Un’esperienza assai fin troppo nota a chi vive e pratica l’universo del mare, ne conosce le vertenze e ne studia le urgenze, sospeso oggi come ieri e ieri l’altro davanti all’imperscrutabile incapacità del sistema paese di assecondare la propria naturale vocazione marittima dando pieno compimento al proprio ruolo di avamposto strategico, centro nevralgico e traino dell’intera economia italiana.
Un universo, quello marittimo, che lamenta e chiede da decenni risposte concrete a una serie impressionante di freni, intoppi e astrusità mastodontiche che è tempo di sciogliere liberando finalmente alle rotte del commercio globale le energie represse e le potenzialità sopite di un settore individuato da tempo come uno dei più promettenti in termini di redditività, per voci importanti del sistema economico nazionale come portualità, il trasporto di merci e passeggeri, la cantieristica, la pesca, il diporto ed infine la battaglia per la tutela dei marittimi italiani ed in particolare degli allievi che trovano serie difficoltà a trovare imbarco come si segnala da tempo. Istanze sollevate con cognizione di causa dai professionisti del settore, dalle associazioni di categoria, da armatori e studiosi delle cose di mare, voci unitarie eppure inascoltate nella richiesta vana di un Ministero della Marina mercantile che pure sarebbe la legittima e doverosa premessa del nuovo corso di un comparto che non può e non vuole più accettare di accontentarsi.

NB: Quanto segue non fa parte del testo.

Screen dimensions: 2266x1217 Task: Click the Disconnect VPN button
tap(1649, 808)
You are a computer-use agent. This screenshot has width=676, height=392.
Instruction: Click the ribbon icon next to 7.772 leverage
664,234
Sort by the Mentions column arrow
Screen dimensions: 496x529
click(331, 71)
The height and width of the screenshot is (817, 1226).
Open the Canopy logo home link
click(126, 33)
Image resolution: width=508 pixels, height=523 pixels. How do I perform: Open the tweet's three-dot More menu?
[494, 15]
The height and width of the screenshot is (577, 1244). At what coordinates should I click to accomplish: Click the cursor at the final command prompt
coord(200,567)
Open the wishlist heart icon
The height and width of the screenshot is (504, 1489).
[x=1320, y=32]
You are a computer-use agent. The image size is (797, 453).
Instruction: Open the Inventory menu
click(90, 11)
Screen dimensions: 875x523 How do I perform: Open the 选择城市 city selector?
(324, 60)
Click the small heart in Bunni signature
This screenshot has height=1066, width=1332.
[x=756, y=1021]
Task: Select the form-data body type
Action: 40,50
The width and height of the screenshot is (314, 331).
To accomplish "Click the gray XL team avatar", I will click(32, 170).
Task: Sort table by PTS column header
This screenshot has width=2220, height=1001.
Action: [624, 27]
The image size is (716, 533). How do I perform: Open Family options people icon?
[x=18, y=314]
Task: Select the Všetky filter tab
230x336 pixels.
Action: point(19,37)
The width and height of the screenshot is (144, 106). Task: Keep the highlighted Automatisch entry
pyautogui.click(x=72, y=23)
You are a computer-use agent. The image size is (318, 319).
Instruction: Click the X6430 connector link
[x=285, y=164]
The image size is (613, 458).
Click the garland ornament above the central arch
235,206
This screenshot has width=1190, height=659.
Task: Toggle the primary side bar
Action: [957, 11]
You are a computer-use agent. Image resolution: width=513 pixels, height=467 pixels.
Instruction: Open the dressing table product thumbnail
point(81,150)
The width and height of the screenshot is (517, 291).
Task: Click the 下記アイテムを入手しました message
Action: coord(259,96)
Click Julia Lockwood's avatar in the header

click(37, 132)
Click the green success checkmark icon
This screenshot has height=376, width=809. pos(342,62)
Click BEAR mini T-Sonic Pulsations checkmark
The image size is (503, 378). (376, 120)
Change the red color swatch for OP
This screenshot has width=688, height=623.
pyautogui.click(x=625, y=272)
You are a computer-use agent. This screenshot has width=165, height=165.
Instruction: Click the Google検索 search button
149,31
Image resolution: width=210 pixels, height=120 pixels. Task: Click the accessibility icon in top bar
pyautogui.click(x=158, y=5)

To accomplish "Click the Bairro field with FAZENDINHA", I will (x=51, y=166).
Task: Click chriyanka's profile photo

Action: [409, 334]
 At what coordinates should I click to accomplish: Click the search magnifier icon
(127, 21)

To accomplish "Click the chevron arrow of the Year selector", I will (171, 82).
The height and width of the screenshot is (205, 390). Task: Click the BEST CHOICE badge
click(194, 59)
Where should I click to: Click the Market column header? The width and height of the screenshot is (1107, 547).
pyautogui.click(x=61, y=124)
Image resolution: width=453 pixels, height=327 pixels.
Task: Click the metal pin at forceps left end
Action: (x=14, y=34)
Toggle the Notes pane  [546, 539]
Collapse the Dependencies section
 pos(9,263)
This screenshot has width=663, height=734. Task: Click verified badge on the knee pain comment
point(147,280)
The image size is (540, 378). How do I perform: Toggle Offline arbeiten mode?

Chi conosce la materia sa quanto il mare e l’universo delle attività che può generare sia non soltanto una risorsa essenziale, ma anche, o soprattutto, un’incredibile fonte di ricchezza. Una risorsa inestimabile da tutelare e preservare per la nostra sicurezza alimentare, per la sicurezza e la qualità “green” del trasporto di merci e persone, per le ricadute vantaggiose sulle attività d’impresa e quelle di servizi fondamentali che costituiscono il perno del cluster marittimo italiano. Un ventaglio di opportunità destinato ad arricchirsi delle ricadute, economiche e occupazionali, offerte da settori “emergenti” come quello dell’energia rinnovabile generata dal mare (moto ondoso, maree ed eolico offshore) e dello sfruttamento della biodiversità marina per finalità farmaceutiche e mediche. Voci, anche queste, destinate a una crescita esponenziale, sempre che qualcuno dalle parti di Roma abbia voglia di accorgersene.